Latvia's long-serving central bank governor, Ilmārs Rimšēvičs became a member of the famous French Légion d’Honneur on Monday, the French embassy in Riga reported.

"With this distinction, France acknowledges the actions of Mr. Rimšēvičs in anchoring Latvia within the heart of the EU, and since 1 January 2014 in the eurozone," a statement by the embassy said. 

"France was impressed by the personal contribution of Mr. Rimšēvičs to  the stabilization of Latvia during the economic and financial crisis," it added.

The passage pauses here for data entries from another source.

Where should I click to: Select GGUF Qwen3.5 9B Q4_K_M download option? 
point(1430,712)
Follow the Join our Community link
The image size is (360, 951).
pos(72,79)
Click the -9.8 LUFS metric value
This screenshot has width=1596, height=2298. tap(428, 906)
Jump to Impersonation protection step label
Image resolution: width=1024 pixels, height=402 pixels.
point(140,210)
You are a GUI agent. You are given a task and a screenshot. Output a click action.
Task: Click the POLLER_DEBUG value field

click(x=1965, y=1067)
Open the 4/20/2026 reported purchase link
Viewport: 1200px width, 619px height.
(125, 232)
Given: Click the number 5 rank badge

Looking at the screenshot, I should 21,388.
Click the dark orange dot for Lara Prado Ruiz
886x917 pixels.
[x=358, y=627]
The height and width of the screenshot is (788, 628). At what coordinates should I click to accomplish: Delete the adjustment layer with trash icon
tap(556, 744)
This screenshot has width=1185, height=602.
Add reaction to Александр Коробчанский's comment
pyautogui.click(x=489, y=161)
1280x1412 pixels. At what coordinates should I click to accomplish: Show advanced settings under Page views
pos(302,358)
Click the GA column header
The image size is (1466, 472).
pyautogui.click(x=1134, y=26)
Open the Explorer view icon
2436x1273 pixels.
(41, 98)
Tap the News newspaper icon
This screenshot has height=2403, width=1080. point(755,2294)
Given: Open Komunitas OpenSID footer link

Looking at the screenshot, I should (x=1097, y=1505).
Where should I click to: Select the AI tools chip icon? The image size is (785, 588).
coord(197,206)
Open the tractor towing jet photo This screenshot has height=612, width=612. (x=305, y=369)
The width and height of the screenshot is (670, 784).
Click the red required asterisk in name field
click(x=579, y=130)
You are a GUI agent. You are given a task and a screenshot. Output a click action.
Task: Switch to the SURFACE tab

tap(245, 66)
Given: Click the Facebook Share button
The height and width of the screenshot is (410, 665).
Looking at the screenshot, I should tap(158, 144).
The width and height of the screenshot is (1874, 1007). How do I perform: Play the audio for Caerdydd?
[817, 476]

The Légion d’Honneur is the highest French honorary decoration. It was established May 19, 1802 by Napoleon Bonaparte to reward the most prominent military and civil merits, and has been awarded by many of the most brilliant thinkers, artists and statesmen of France and the world ever since.

It is divided into five different ranks or degrees, with Rimšēvičs holding the second-highest, that of Officier.

Rimšēvičs joins the likes of Martin Scorsese, Shimon Peres and Orson Welles as foreign recipients of the award.

Estonian President Toomas Hendrik Ilves is a Chevalier of the Legion, as is Russian President Vladimir Putin.

Being a member of the Légion d’Honneur is extremely prestigious - and should also ensure Rimšēvičs will never again have trouble securing a table in Paris' best restaurants.